1With great sadness, I heard at the 2024 EMCC eastern Regional Gathering, that this rural church has just voted to close after 131 years of proclaiming Christ.
2See Clare Fuller (2022), https://gameo.org/index.php?title=Mount_Pleasant_Evangelical_Missionary_Church_(Singhampton,_Ontario,_Canada)
3Leamon Hunking, Home Spun Flashbacks of Shrigley and Community 1893-1995 (Dundalk, ON: By the Author, 1995) p 15.
4With 27 other Jessie Mitchells in Ontario in the census of 1911, you would think she would be somewhere in the province!
5Eg Clara Brubaker [also spelled Brubacher] and Maria Parr, “Ontario Conference, St Catharines, Ont.,” Gospel Banner (February 6 1911) p 11.

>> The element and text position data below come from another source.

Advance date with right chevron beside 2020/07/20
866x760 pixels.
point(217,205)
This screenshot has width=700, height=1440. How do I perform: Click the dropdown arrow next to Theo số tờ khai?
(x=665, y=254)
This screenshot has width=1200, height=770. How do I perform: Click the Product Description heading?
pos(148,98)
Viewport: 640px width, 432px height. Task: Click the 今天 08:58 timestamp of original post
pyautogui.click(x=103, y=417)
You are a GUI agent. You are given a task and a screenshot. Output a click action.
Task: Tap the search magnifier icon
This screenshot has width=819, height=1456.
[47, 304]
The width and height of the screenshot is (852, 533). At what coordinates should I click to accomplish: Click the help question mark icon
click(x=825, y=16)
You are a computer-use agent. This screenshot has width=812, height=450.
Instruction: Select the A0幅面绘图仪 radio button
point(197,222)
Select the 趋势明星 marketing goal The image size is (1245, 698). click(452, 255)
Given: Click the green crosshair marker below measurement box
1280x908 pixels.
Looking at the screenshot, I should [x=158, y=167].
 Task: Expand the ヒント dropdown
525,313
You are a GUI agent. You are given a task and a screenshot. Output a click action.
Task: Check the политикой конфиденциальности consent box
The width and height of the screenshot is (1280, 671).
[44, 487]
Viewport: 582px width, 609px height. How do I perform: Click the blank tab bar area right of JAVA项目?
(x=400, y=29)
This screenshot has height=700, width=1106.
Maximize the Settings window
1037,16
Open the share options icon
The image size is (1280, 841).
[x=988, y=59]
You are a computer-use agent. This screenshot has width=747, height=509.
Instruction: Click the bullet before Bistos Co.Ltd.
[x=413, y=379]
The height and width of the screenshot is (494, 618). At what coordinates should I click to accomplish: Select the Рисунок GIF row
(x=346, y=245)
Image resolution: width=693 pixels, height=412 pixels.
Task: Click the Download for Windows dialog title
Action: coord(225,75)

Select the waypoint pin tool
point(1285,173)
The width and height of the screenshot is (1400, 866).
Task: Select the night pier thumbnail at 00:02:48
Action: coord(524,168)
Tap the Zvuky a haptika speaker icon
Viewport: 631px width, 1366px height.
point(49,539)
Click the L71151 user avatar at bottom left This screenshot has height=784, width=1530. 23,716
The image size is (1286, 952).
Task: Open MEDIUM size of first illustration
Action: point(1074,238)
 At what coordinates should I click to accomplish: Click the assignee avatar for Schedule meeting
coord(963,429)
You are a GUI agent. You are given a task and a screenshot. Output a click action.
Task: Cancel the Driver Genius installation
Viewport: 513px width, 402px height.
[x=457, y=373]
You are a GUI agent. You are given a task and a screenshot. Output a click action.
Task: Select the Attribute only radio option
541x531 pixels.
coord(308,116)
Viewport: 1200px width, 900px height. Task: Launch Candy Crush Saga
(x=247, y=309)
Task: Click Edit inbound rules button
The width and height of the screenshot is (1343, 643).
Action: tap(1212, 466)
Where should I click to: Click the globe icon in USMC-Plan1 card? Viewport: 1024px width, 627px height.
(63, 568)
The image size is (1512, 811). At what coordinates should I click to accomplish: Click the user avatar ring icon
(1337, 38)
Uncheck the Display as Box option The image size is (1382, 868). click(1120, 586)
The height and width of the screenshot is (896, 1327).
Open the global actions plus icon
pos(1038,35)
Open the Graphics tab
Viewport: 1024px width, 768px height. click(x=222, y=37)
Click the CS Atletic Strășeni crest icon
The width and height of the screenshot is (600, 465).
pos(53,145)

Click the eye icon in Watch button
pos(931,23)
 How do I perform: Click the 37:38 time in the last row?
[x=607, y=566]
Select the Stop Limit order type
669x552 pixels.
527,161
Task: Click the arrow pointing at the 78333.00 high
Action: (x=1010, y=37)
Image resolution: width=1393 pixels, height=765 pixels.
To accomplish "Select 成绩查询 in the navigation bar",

6John N Kitching, “St Catharines, Ont.,” Gospel Banner (February 23 1911) p 12. Also John N Kitching, “Home Missions, Owen Sound, Ont.,” Gospel Banner (January 6 1912) p 12 : “Sister Hostetler is a faithful leader and her co-laborers (Sisters Parr and Mitchell) are standing by her well”.
7Everek R Storms, History of the United Missionary Church (Elkhart, IN: Bethel Publishing, 1958) p 253; Eileen Lageer, Merging Streams: Story of the Missionary Church (Elkhart, IN: Bethel Publishing, 1979) p 75-76.
8Eg “M. Dunnington and S. McQuarrie to have permission to rest on account of poor health…,” Henry S Hallman, Henry Goudie and Solomon Eby, “Report of Committee to Station City Mission Workers,” Canada Conference Journal, 1902, p 74. Or Martha Doner, “Report of City Mission Workers Convention,” Gospel Banner (May 9 1918) p 13-14, recording Diana Shantz and Maude McClelland resting because they were not well.
9John N Kitching, “Home Missions,” Gospel Banner (December 23 1909) p 19-20.
10Grave marker image on “Billion Graves” website. I have searched the issues of the 1918 Gospel Banner for any death notice or obituary for Parr but not seen any yet [it was in 1919!].
11EMCC History blog, “Women Preachers in the MBiC Part 3: Sarah McQuarrie.”